Can you switch "agent" to "assistant" in the rows from the line with "This screenshot has height=641, width=730." through the end of the rows, keeping everything else the same and leaving out the pictures?

[Item coordinate data]
'''

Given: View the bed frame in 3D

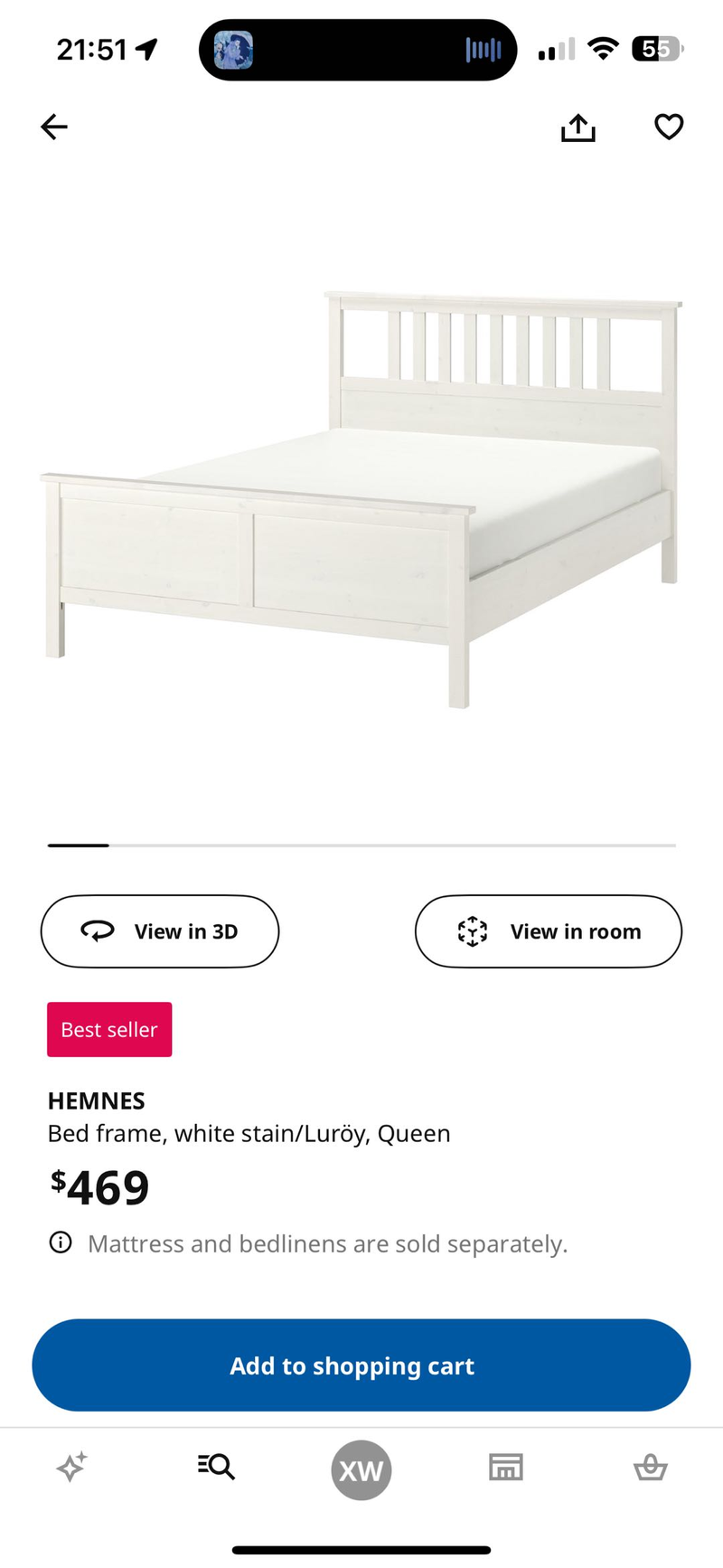Looking at the screenshot, I should click(x=160, y=931).
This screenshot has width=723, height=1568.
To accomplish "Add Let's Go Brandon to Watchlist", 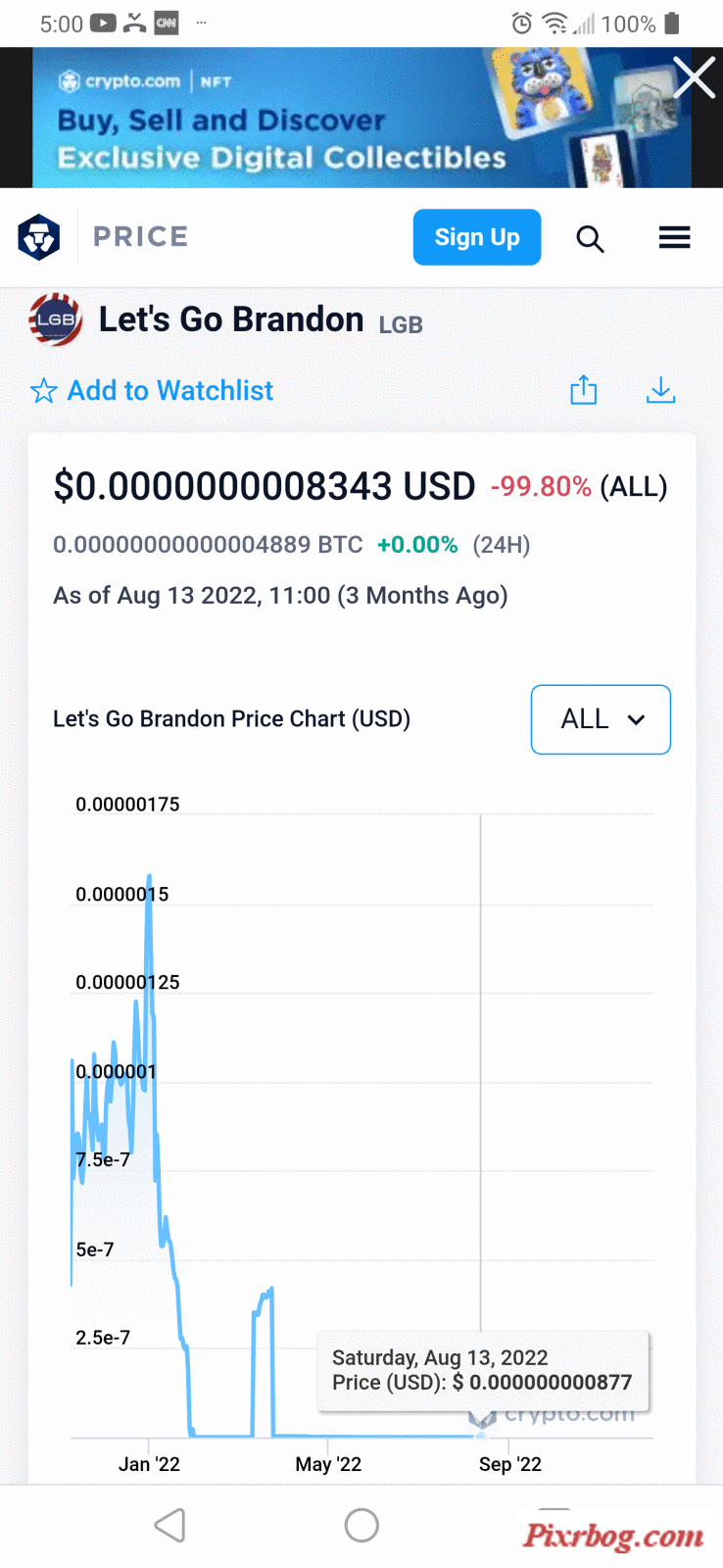I will [x=152, y=391].
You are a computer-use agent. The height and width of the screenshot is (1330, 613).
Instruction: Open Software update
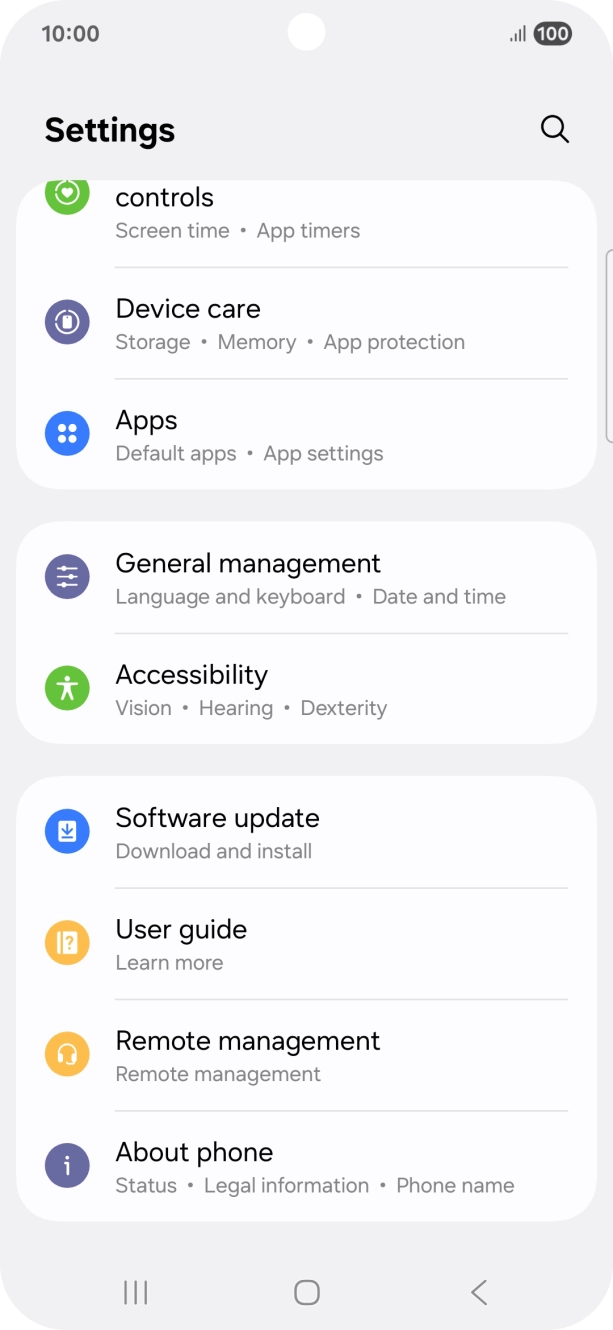point(306,833)
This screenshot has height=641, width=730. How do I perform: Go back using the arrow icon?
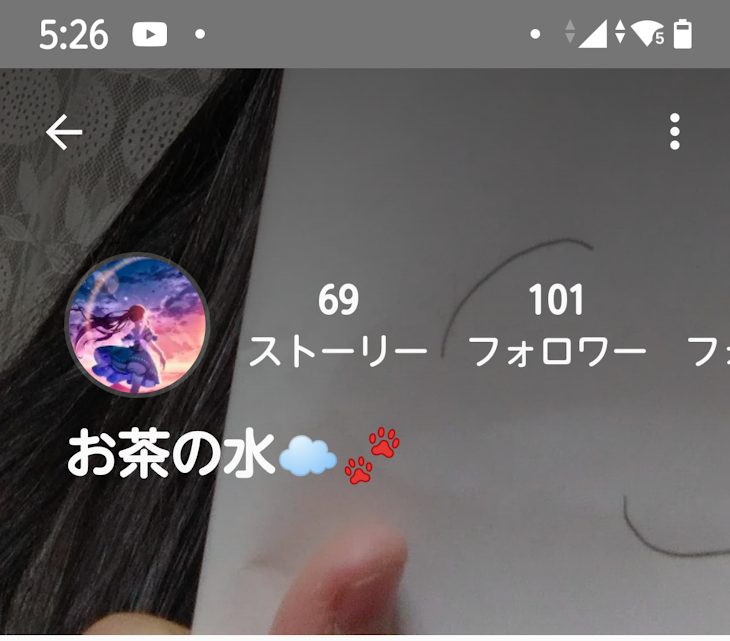click(64, 132)
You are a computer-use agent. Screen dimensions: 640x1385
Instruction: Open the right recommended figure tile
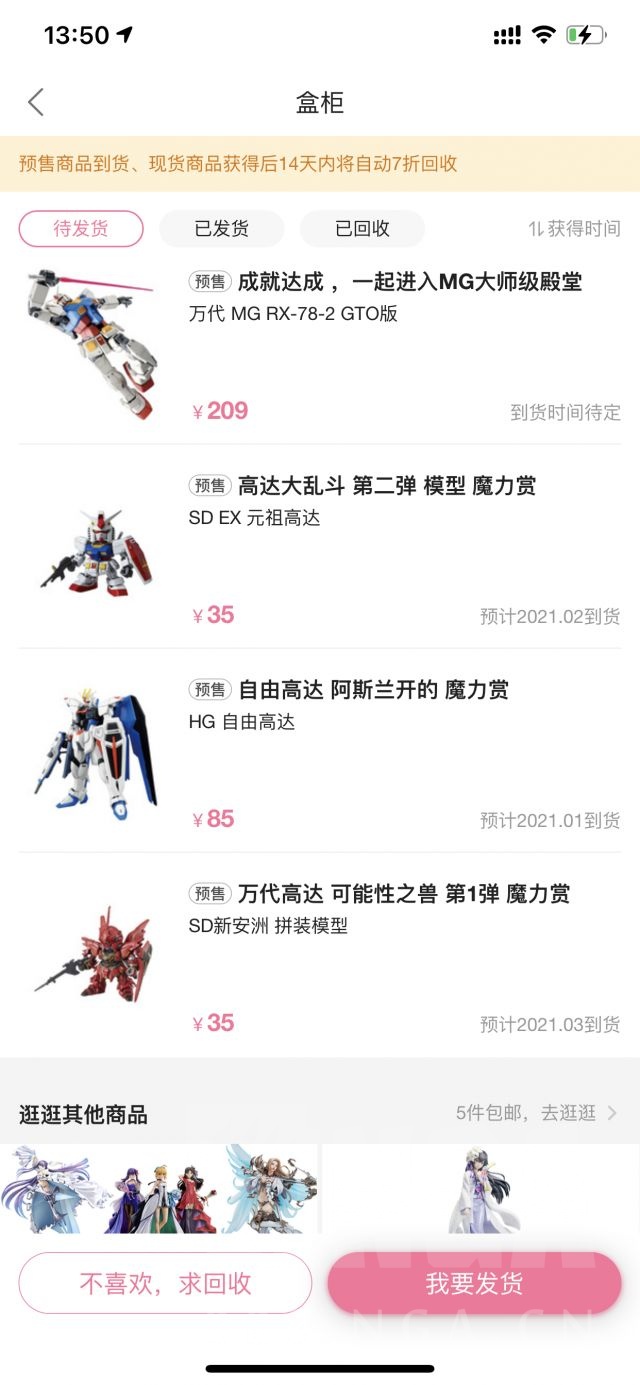480,1188
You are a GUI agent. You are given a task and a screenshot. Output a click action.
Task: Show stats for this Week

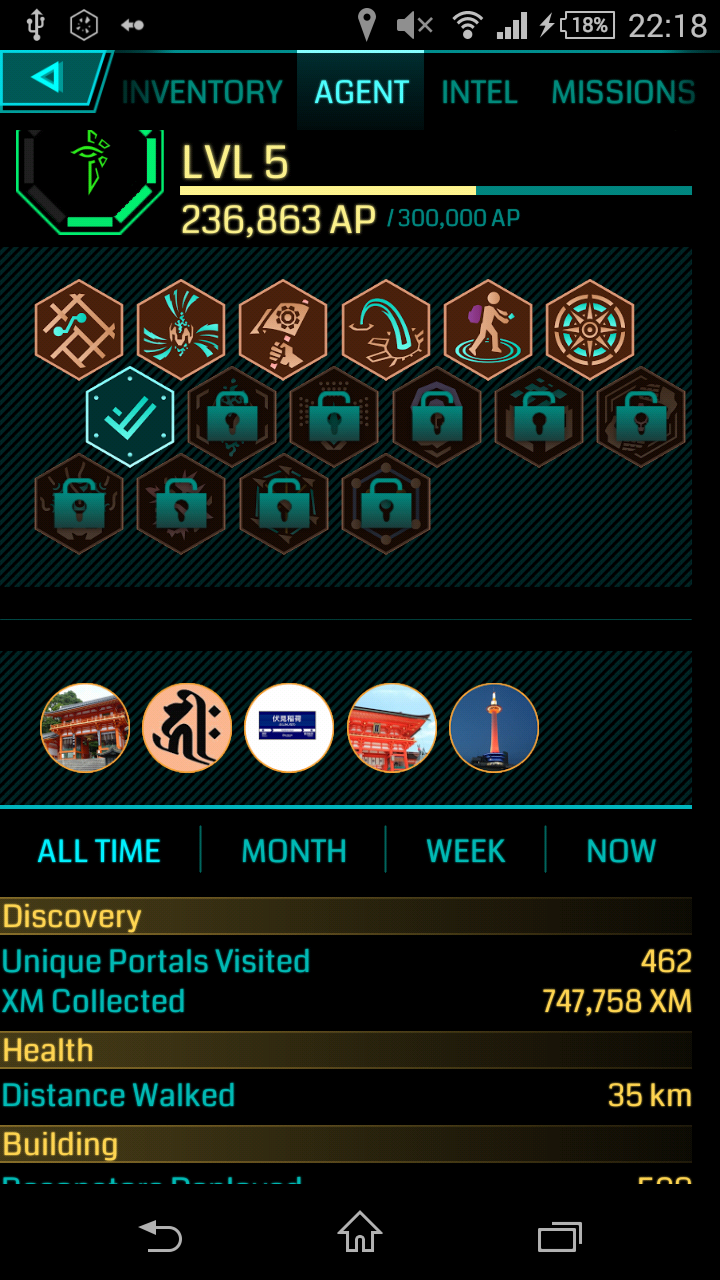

'''

• **Written solution**:
This screenshot has height=641, width=730. How do I perform: Go back using the arrow icon?
click(64, 132)
You are a computer-use assistant. Screen dimensions: 640x1385
Instruction: Open the right recommended figure tile
480,1188
You are a GUI assistant. You are given a task and a screenshot. Output a click action.
Task: Show stats for this Week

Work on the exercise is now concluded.